What to do — Copy the following rows word for word, leaving out the pictures.
↓
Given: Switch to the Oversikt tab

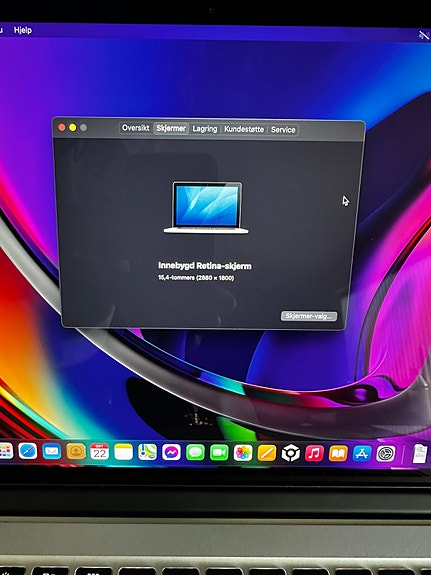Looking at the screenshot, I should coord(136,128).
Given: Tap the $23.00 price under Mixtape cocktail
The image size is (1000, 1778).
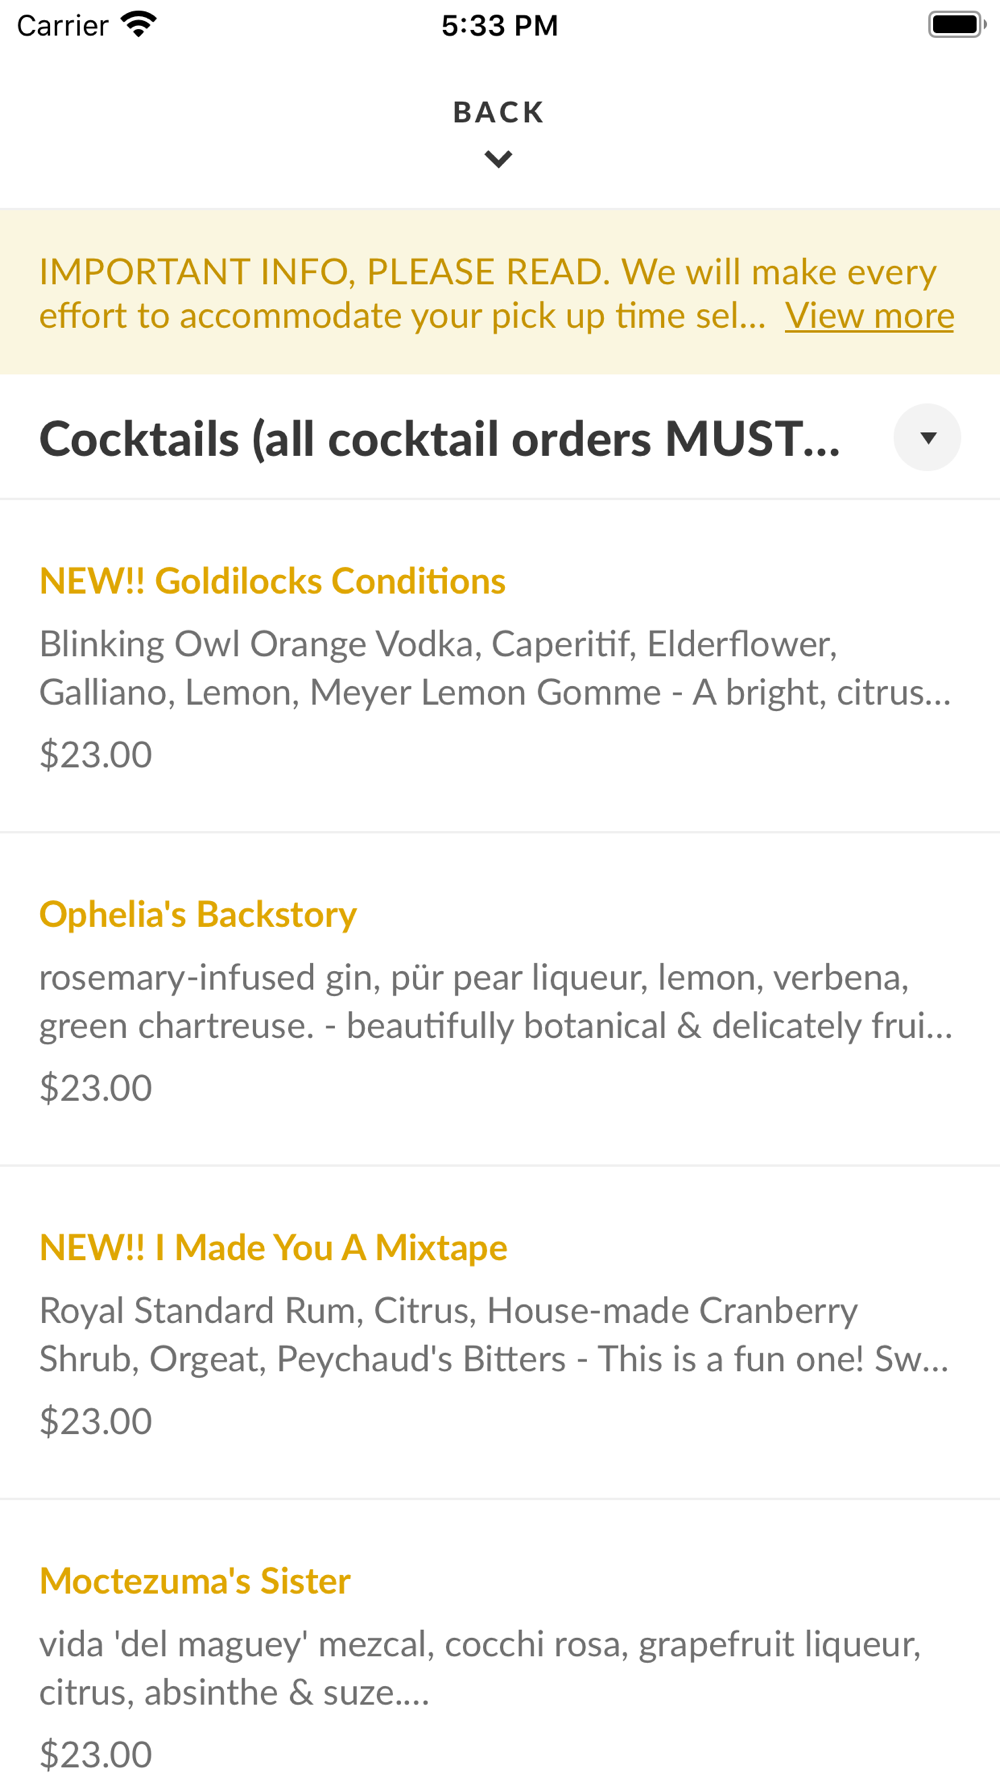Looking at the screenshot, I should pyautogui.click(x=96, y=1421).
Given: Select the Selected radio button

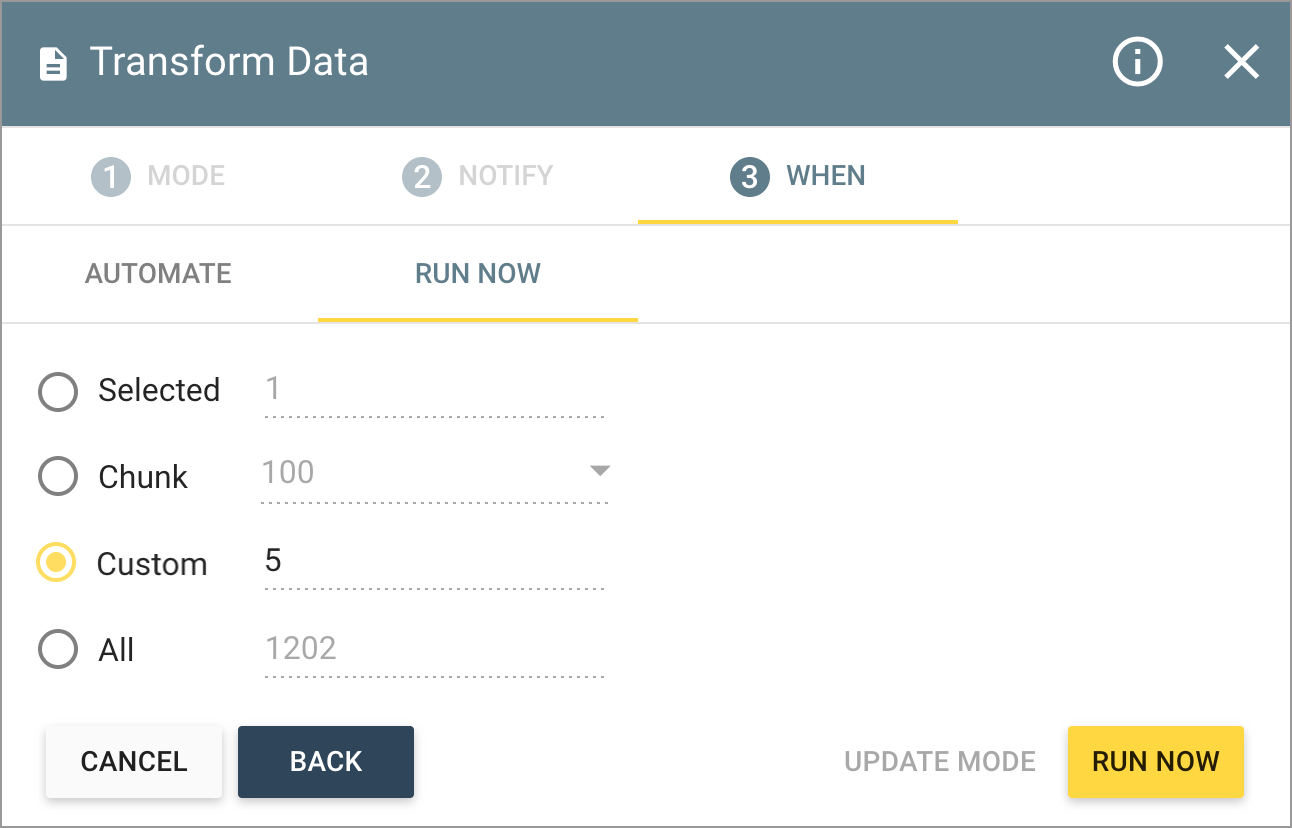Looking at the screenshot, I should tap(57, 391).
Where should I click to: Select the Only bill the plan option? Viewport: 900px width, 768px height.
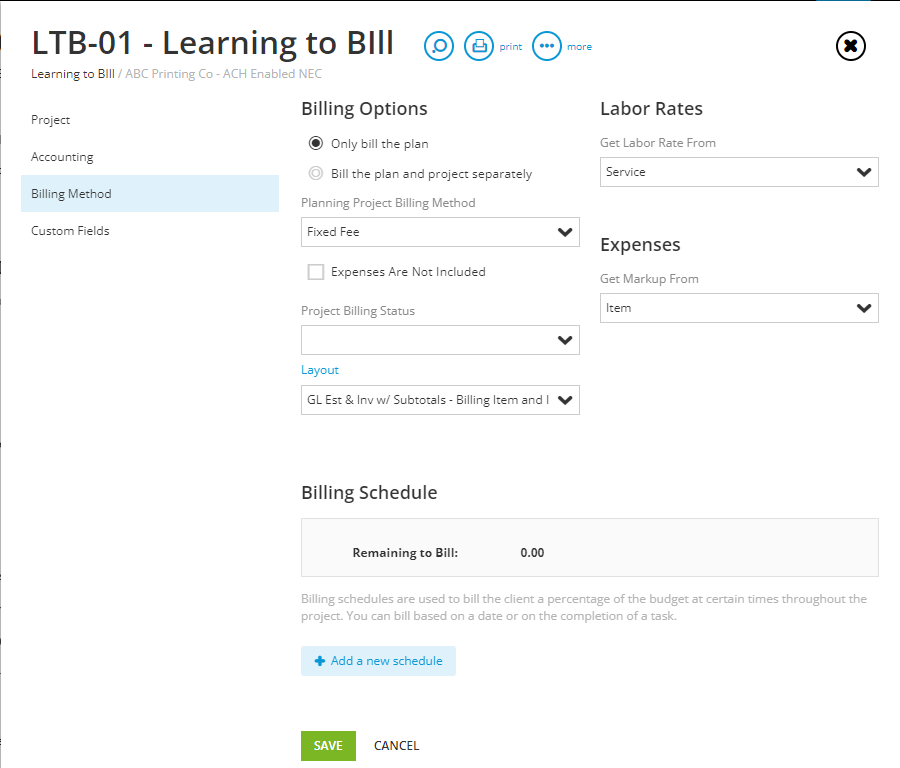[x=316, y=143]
↑
Answer to this problem —
Given: Switch to the Oversikt tab

Looking at the screenshot, I should coord(136,128).
Given: Tap the $23.00 price under Mixtape cocktail
The image size is (1000, 1778).
Looking at the screenshot, I should pyautogui.click(x=96, y=1421).
Given: Select the Selected radio button

Looking at the screenshot, I should tap(57, 391).
Where should I click to: Select the Only bill the plan option? Viewport: 900px width, 768px height.
[x=316, y=143]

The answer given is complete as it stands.